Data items

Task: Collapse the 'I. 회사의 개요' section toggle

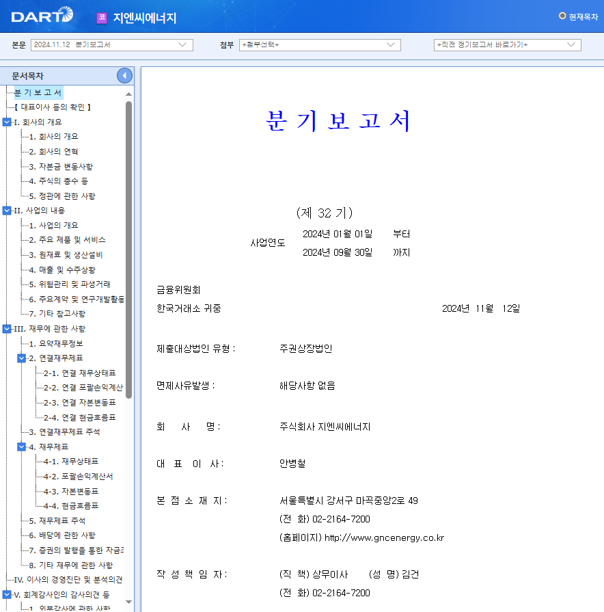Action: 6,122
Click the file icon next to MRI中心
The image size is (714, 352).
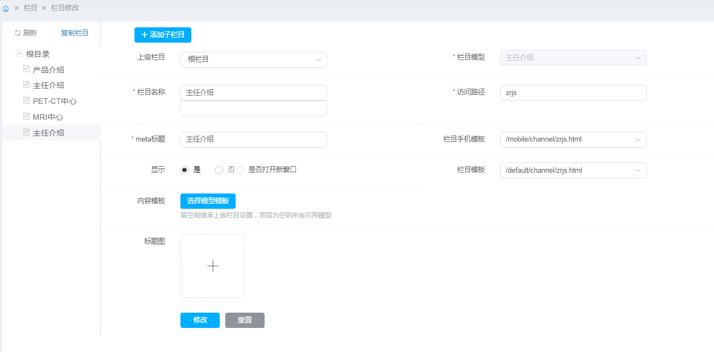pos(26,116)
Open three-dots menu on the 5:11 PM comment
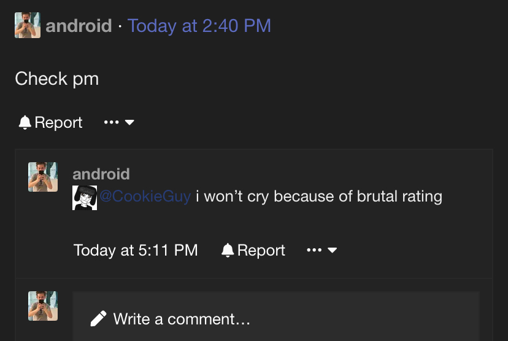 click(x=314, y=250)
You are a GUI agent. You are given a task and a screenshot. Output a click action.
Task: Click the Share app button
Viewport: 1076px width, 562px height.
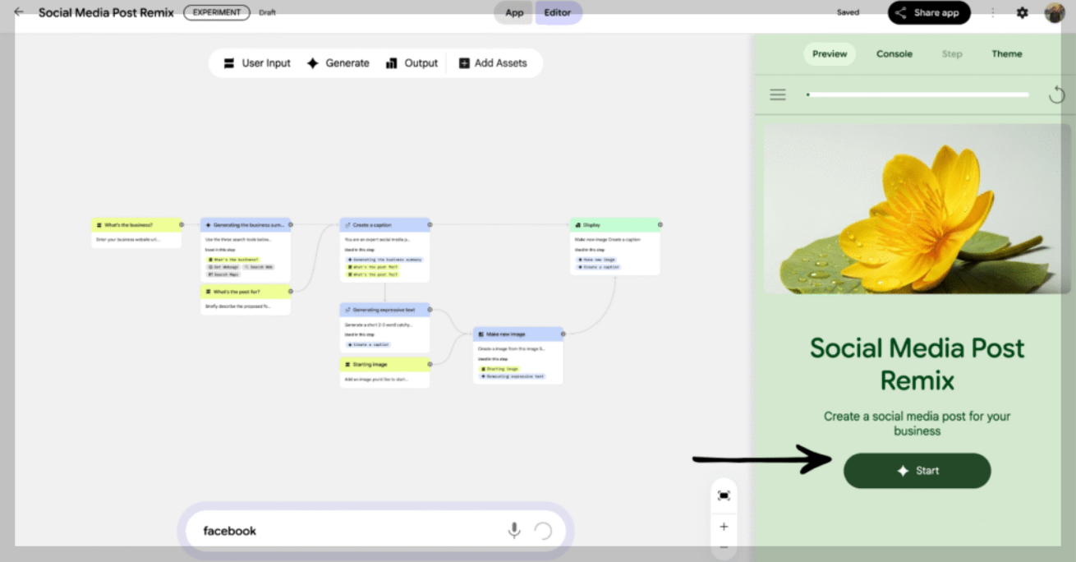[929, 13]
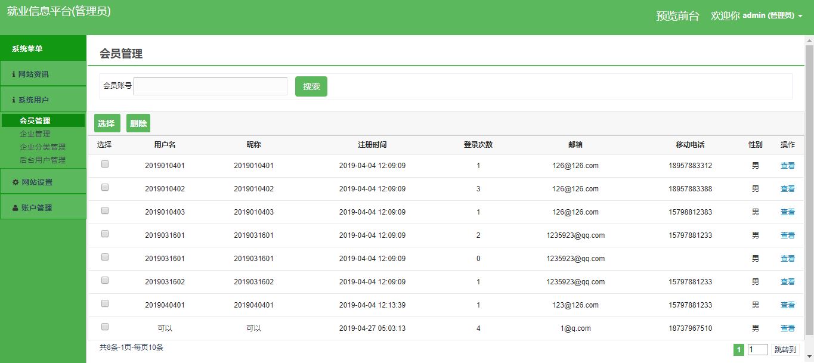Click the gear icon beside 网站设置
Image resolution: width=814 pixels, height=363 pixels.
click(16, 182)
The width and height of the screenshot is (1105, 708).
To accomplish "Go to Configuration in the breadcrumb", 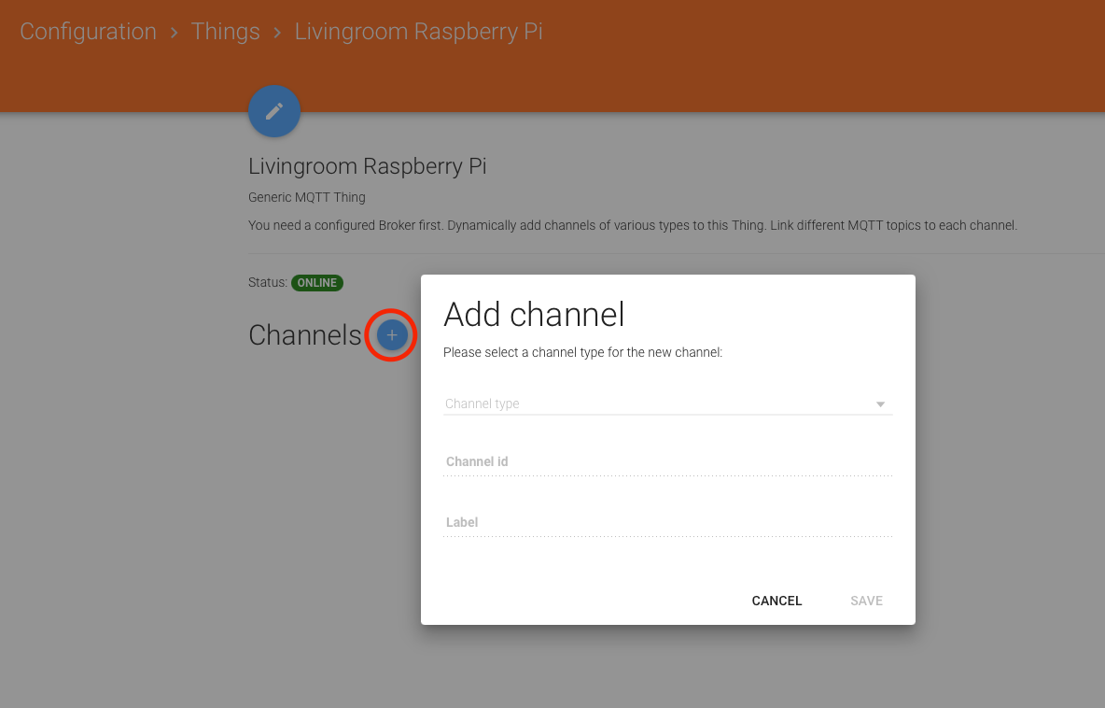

# STATED TASK
Turn every line of the items above into a numbered list, skipping blank lines. Leave the pictures out of your answer.

# REPLY TO THE TASK
1. Task: Collapse the 'I. 회사의 개요' section toggle
2. Action: 6,122
3. Click the file icon next to MRI中心
4. The image size is (714, 352).
5. pos(26,116)
6. Open three-dots menu on the 5:11 PM comment
7.  click(x=314, y=250)
8. You are a GUI agent. You are given a task and a screenshot. Output a click action.
9. Task: Click the Share app button
10. Viewport: 1076px width, 562px height.
11. [929, 13]
12. Click the gear icon beside 网站设置
13. Image resolution: width=814 pixels, height=363 pixels.
14. click(16, 182)
15. The width and height of the screenshot is (1105, 708).
16. To accomplish "Go to Configuration in the breadcrumb", 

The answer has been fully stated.